Fourth option.... Stone steps to stone patio... As a carpenter, I talk people out of decks in favor of patios all the time. Decks are maintenance and need frequent replacement. Patios are more expensive up front, less fun as a DIY job, but a much better value long term since they are more or less permanent and almost no maintenance. Last thing, if you decide to build the deck with built up wood beams, omit the plywood between the layers. That extra thickness can be needed to match an interior 2x4 wall, but it's not a great exterior detail as even PT plywood will rot/delaminate outdoors in that orientation. If you need to build up the beam thickness to accommodate a specific hardware (Simpson post base for example) use a scrap of 1/2" PVC. Good luck!
Thanks so much for these very clear and helpful suggestions! I think I'm going to go with the flush beam plan, all 2x10's beams (3-ply) and joists. It's pretty wet in my area, and I like the idea of having a little extra space for air circulation under there. I also worry about getting the pier surfaces exactly level with each other with the grade beams.
I'm also looking at losing the middle beam in section B of my drawing, and just going with a 12' joist span there, which is within the 14'0 max span per the IRC. Any issue with doing a span that long as long as I use decent joist hangers? Thanks again for the advice!
I would use midspan blocking at any joist spans over 8'.
Hi dmettler,
I agree with everything that fine finish has to say. Have you considered GluLam or treated LVL for the beams? The time that you save with reduced footings resulting from longer spans would be well worth the additional costs for the lumber. With reduced depth of beam you may be able to do a drop beam? You can also order them as long as you are comfortable handling.
Why the double row of footers/ beam in the 12x18 section, you can easily span the 12'
8" footers are probably not wide enough, especially if you are going to reduce the number of them.
If you can install post base after the concrete is set with epoxy or expansion anchors it will give you another shot at getting your post base' lined up
4x4 post are not allowed to be notched. I would consider a ThruLok for the railing post connection
https://www.jlconline.com/videos/railing-post-connections-with-mike-guertin_o
-max out your cantilevers to L/4 to reduce spans.
-why not ledger of the 16' side of house and save some footers there as well (that are technically in "disturbed soil" being that close to the foundation. You would have to change the direction of decking.
12" OC is nice.. but more of pain to work- think trying to squeeze your tools and body in the narrower space.
This is so helpful, thanks for all this! I think I will take your advice and lose that middle row of piers and the middle beam in section B. If I switch to a flush beam setup, and use 2x10 joists, my joist span can be up to 14', so you're right, can totally span that 12' there. There's no issue using joist hangers for a 12' span of 2x10 joist is there?

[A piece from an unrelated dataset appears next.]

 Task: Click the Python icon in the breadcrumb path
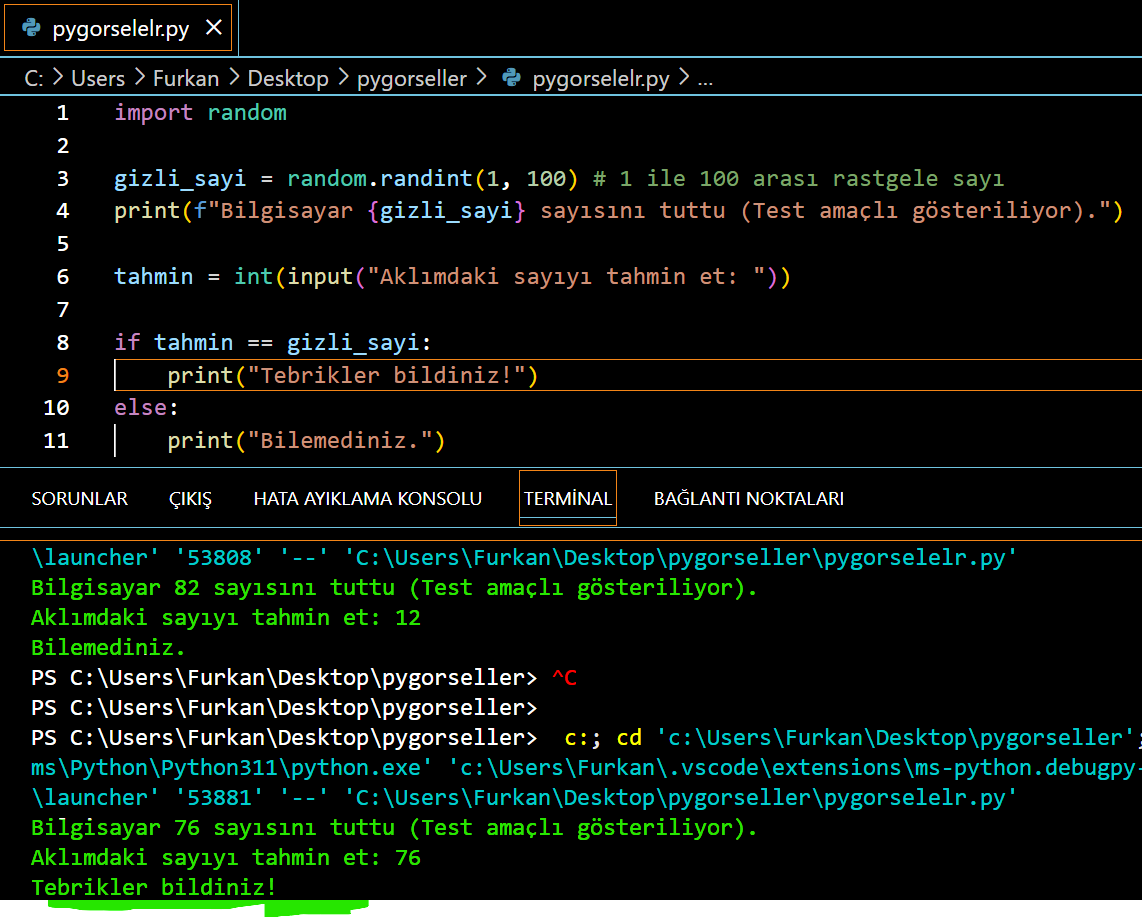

I think I will also switch the direction of section C, and again, since I'd be doing a flush beam setup, my piers and beam would now be along that 16' left edge of the deck, making for another 12' joist span from there to the ledger board, which should be fine with 2x10 joists.
My building inspector only requires 6" diameter piers at 48" deep, but that seems way too small to me, especially if I'm using 6x6 posts (which I'd want to do with this new setup to match up with the 3-ply 2x10 beams. So I'm thinking I would go with 12" diameter piers, since there would now be fewer of them. Does that sound right?
Anyway, thanks again for the advice I really appreciate it!
Not entirely on topic, but I just built a deck using helical piers. They saved a ton of labor and the installer was done in a couple of hours. You should consider them instead of concrete.